Some of the lists were discussing the Pope's Latin this past week ... here's some info from Reuters on same which sould be of interest:

The new Pope Benedict may be versed in the language of ancient Rome but the Vatican's foremost Latin lover says it's way too soon to shout "Gaudeamus Igitur" (Therefore, let us rejoice).

"He's going to be in for a sad awakening if he thinks just by giving his first speech in Latin everyone's going to jump on the bandwagon," said Reginald Foster, an American Carmelite monk from Milwaukee, WI, who translates papal documents.

Foster, 66, was among a team of Latin experts put to work on a seven-page speech that the new pontiff, the German former Cardinal Joseph Ratzinger, gave in Latin on Wednesday to the cardinals who elected him the day before.

That address, Sunday's inaugural papal Mass in Latin and several other Latin rites in the papal transition were broadcast live around the world to hundreds of millions of viewers.

The words "Extra Omnes" (Everyone Out), spoken when the cardinals secluded themselves in the Sistine Chapel for the conclave, and "Habemus Papam" (We have a Pope) when the new pontiff was chosen, are now familiar to a vast global audience.

Yet Foster, who also teaches young priests Latin at the Gregorian University in Rome, said Benedict would have a "Herculean task" reversing the decline of what had been the Church's lingua franca (common tongue) for nearly 2,000 years.

The Church used Latin worldwide for its services until the Second Vatican Council in 1965 ruled that Mass could be celebrated in local languages.

"People aren't studying it; we've lost a whole generation of teachers since Vatican II," Foster told Reuters before a class at the Gregorian for around a dozen seminarians and priests.

A RUSH JOB

Foster had only half an hour to complete his work on Benedict's speech last Wednesday and admitted that, as a result, the Latin in parts of it was not the most elegant.
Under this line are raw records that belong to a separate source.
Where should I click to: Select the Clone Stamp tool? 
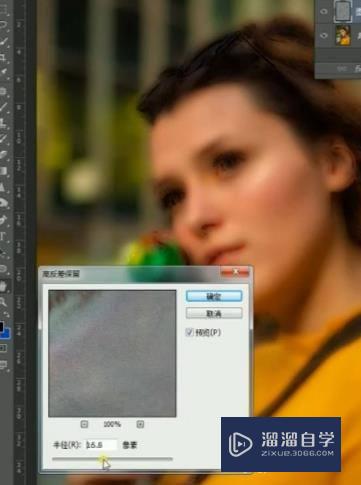pos(3,123)
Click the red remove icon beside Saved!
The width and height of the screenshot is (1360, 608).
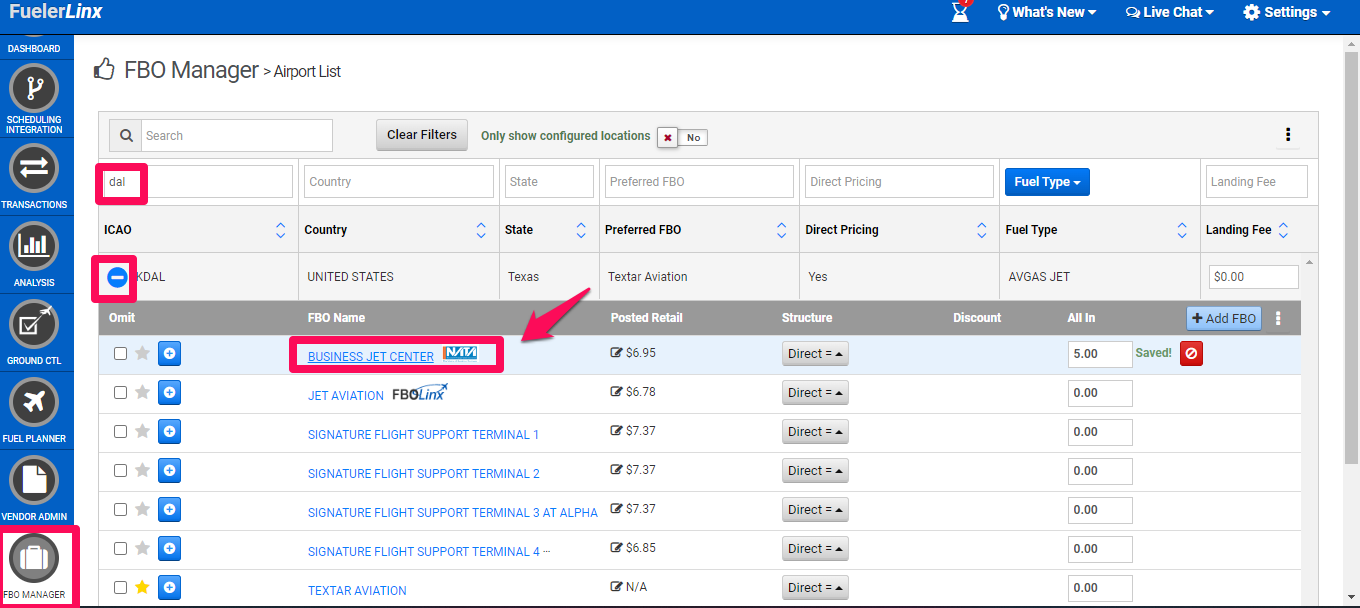click(1191, 353)
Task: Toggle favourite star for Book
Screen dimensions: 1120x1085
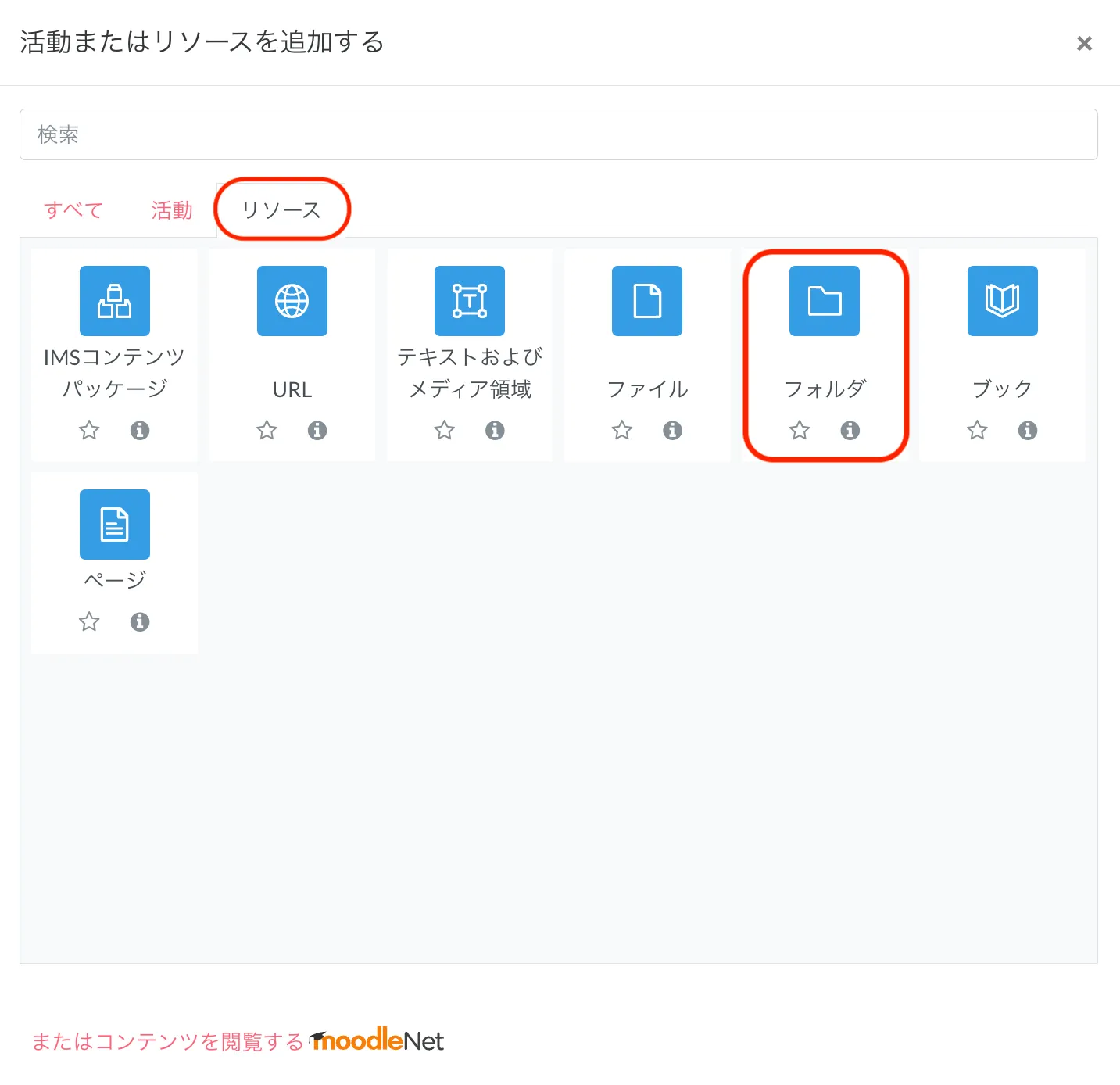Action: [x=977, y=430]
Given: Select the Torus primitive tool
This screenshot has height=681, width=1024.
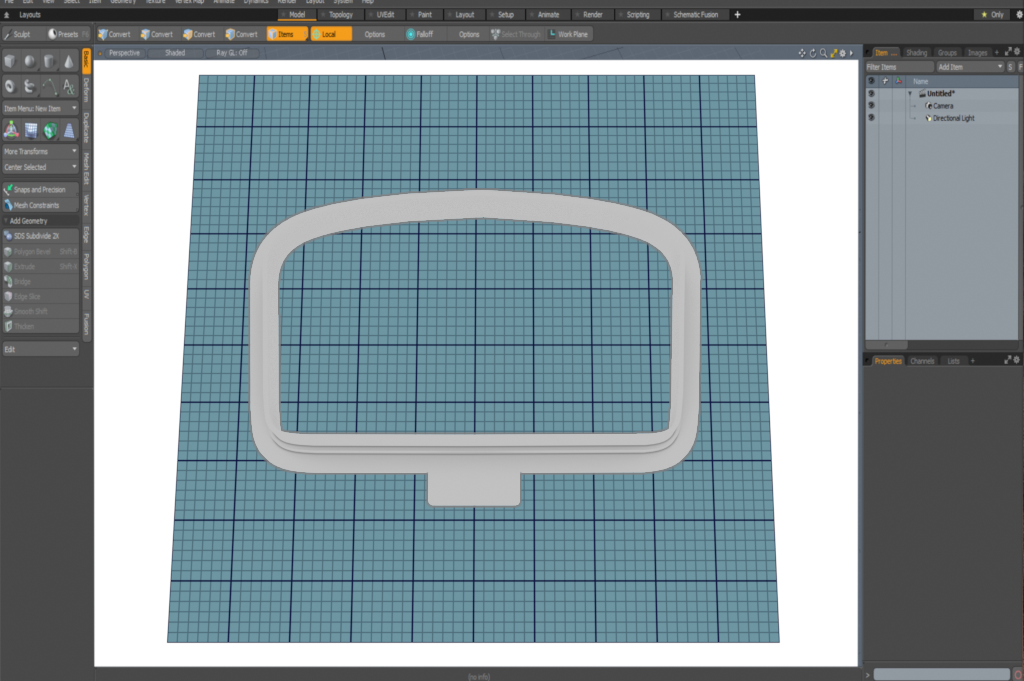Looking at the screenshot, I should click(x=11, y=86).
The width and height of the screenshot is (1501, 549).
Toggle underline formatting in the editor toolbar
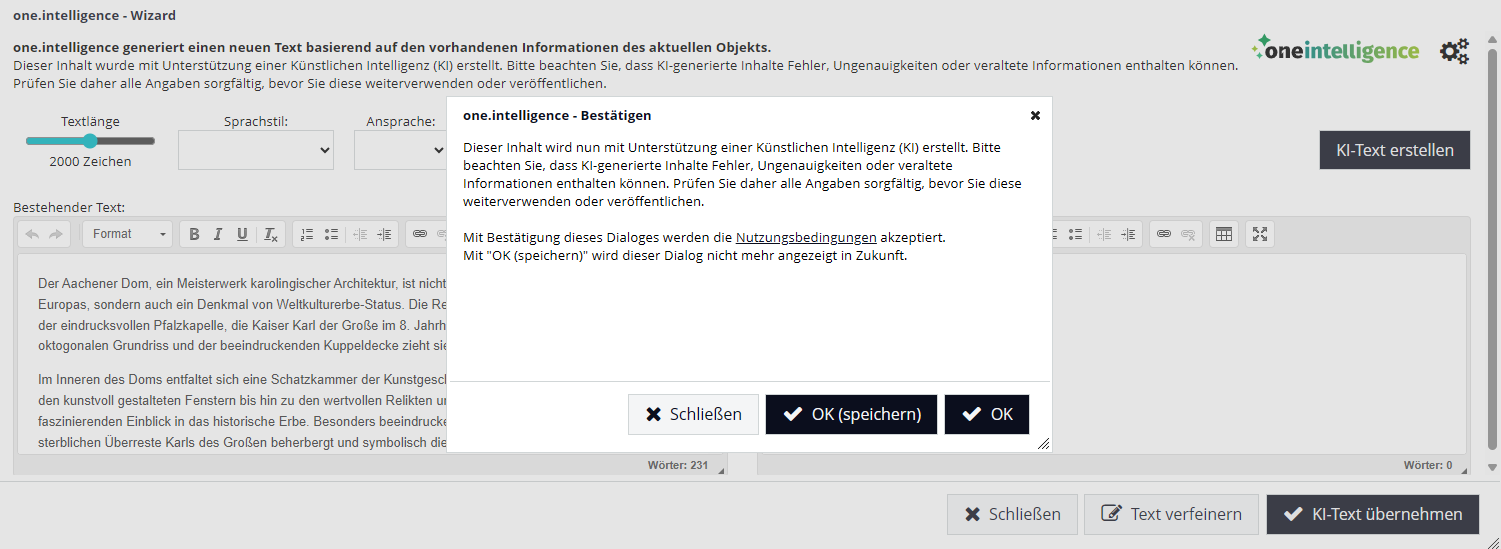point(242,234)
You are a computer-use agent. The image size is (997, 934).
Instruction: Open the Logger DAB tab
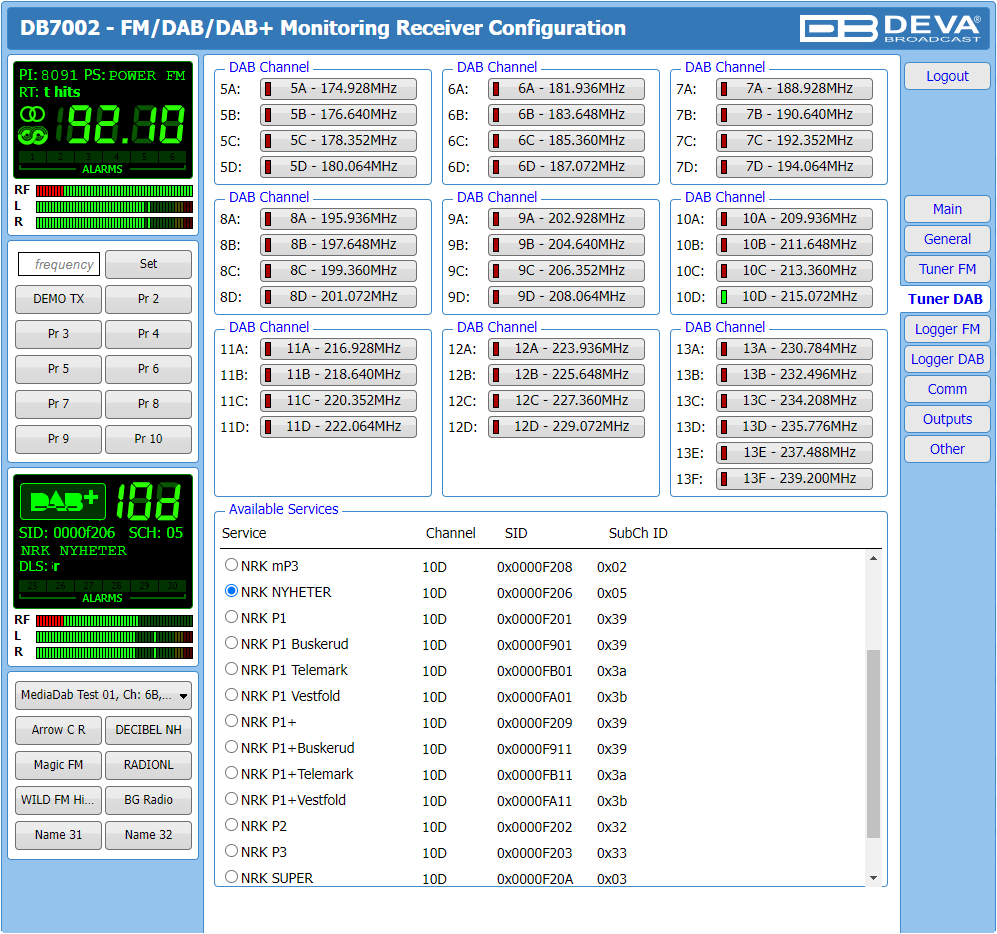coord(947,359)
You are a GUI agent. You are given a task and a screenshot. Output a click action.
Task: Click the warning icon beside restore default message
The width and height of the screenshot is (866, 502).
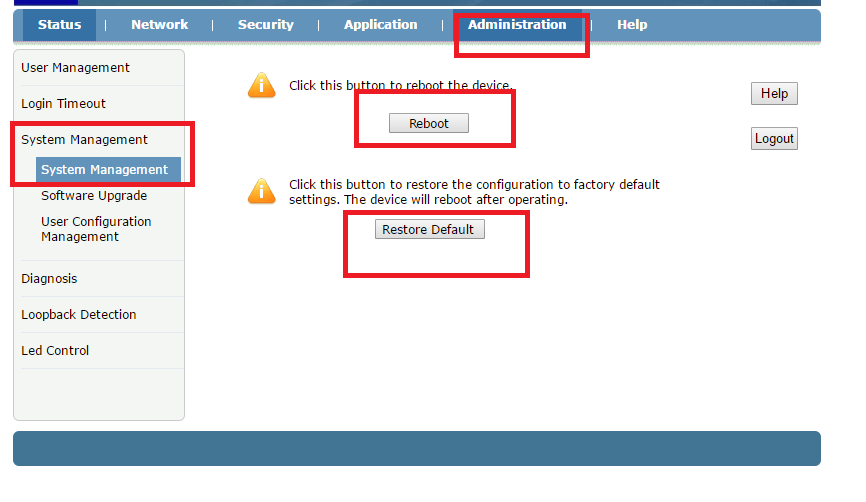coord(261,191)
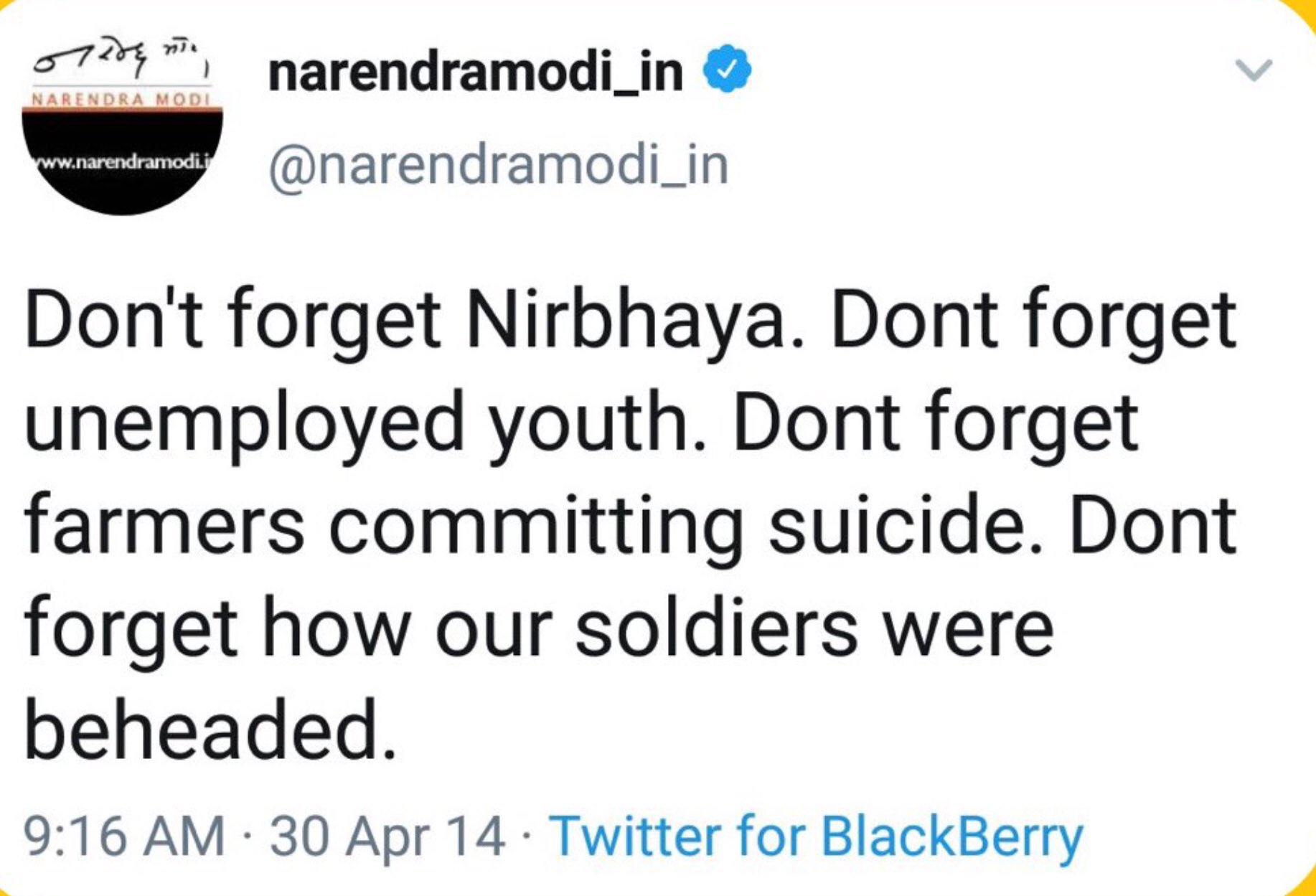
Task: Click the 30 Apr 14 date
Action: tap(387, 836)
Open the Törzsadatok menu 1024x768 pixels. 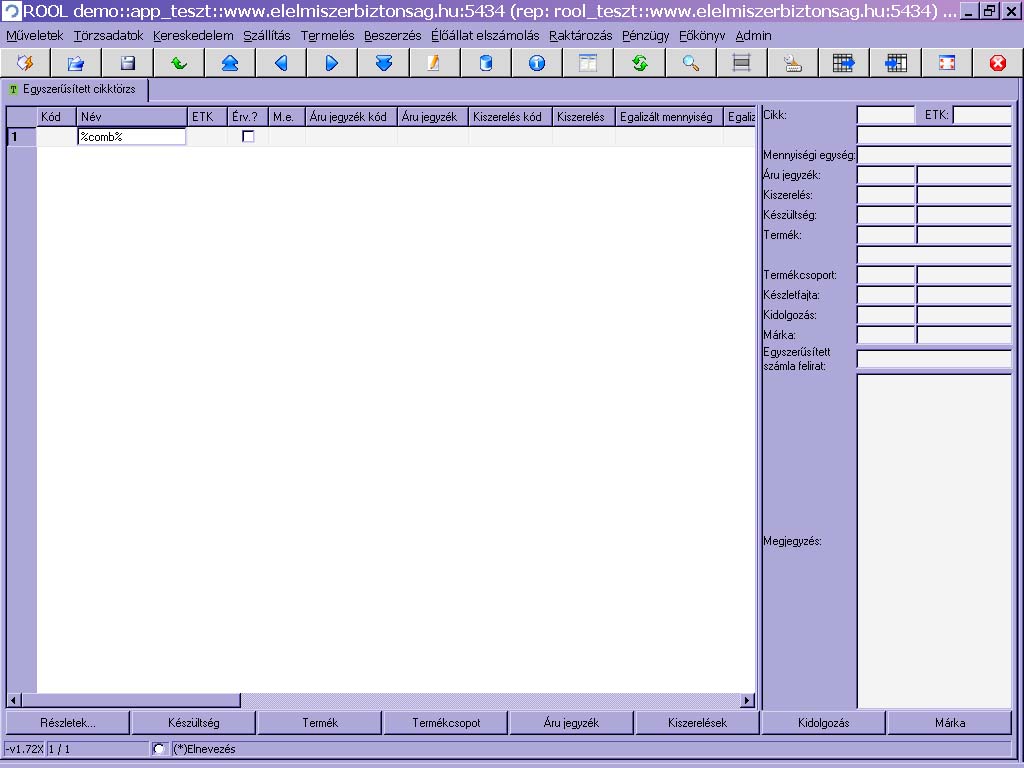click(108, 35)
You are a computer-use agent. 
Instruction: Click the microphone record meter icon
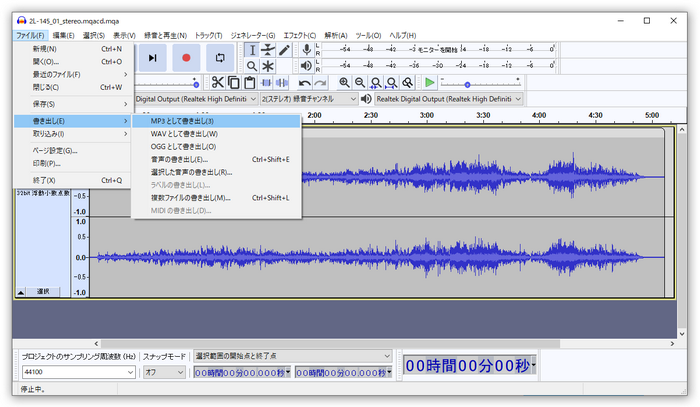click(306, 49)
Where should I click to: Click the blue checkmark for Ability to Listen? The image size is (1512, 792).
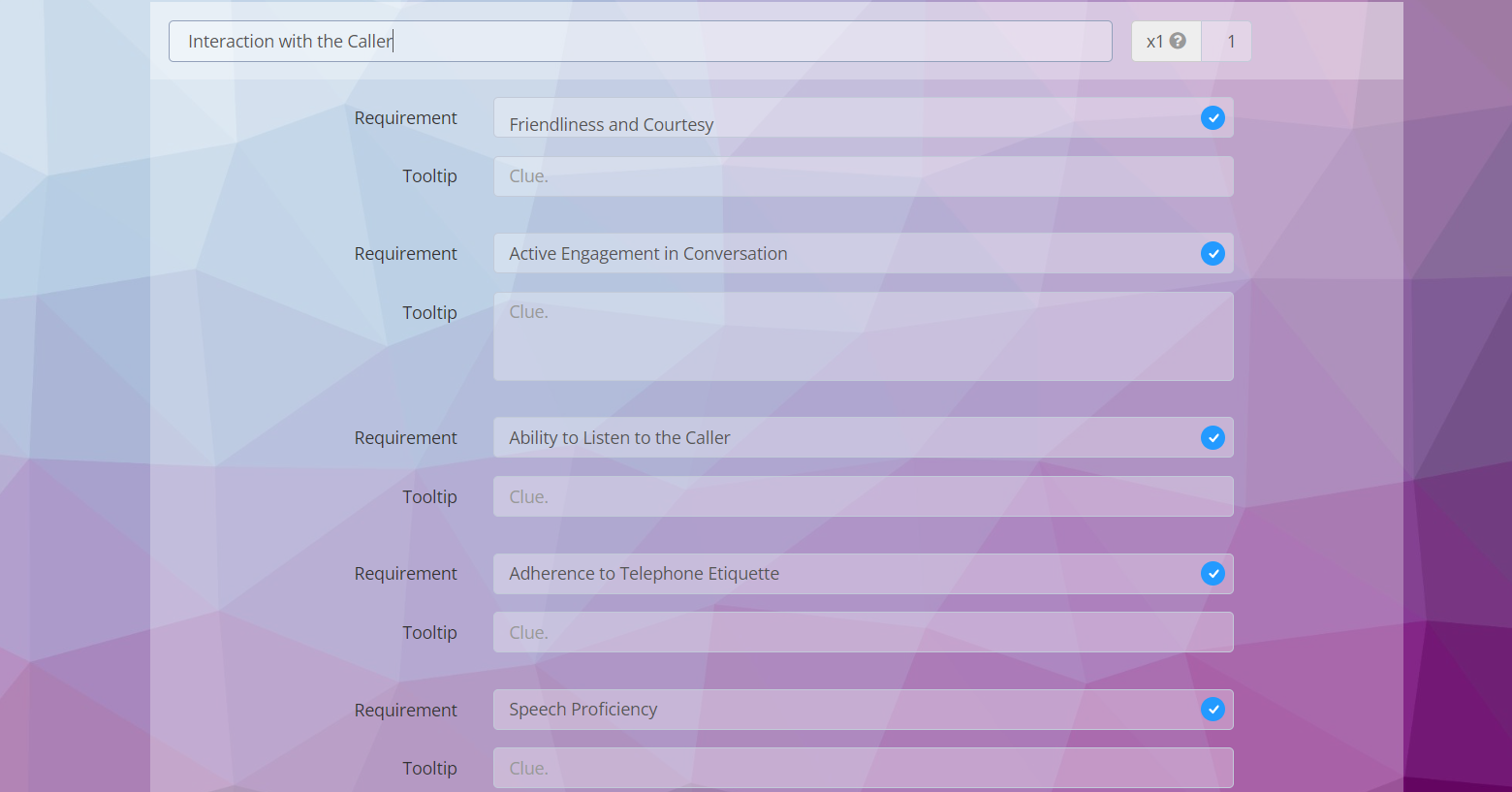(1213, 438)
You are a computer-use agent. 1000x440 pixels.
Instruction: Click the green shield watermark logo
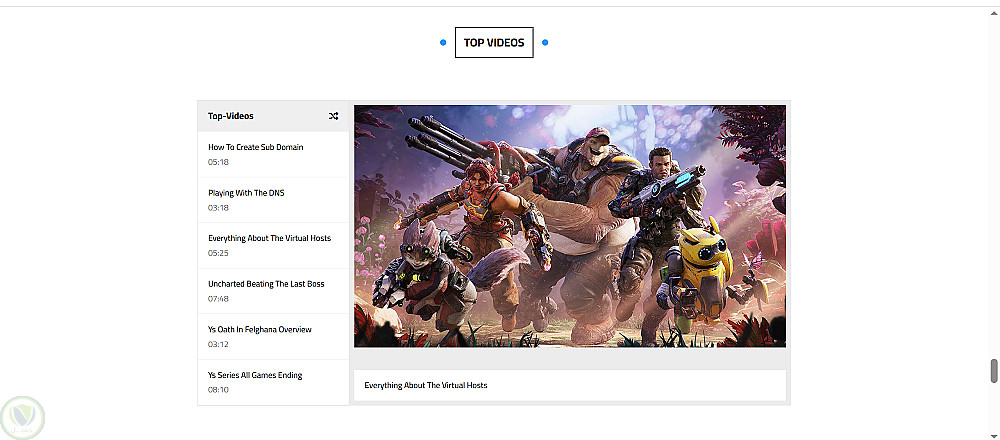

He noted, however, that Ratzinger was among the best Latin speakers of the cardinals who entered the conclave -- no doubt a comfort to a man who winces at hearing his carefully crafted Latin speeches pronounced with the wrong emphasis or accent.

He also said the new Pope had accepted the Latinists' decision to return to the tradition of referring to himself with the honorific first person plural "We" rather than "I" as his predecessor John Paul had preferred.

Foster said it was wrong to associate Latin with the conservative wing of the Church. "Latinists in the Renaissance were the most broad-minded people," Foster said. "Now they think if you love Latin you have to be old fashioned."

Foster himself can sometimes surprise his students by voicing his liberal views in the most traditional of tongues.

Speaking to his class on Friday, he wondered how the Pope would handle Spain's decision to legalise same-sex marriage.

He paused, searching for the right words, then smiled as he said the clergy could not be "strutiones in deserto".

For those whose Latin is rusty, that's "ostriches in the desert" -- heads in the sand.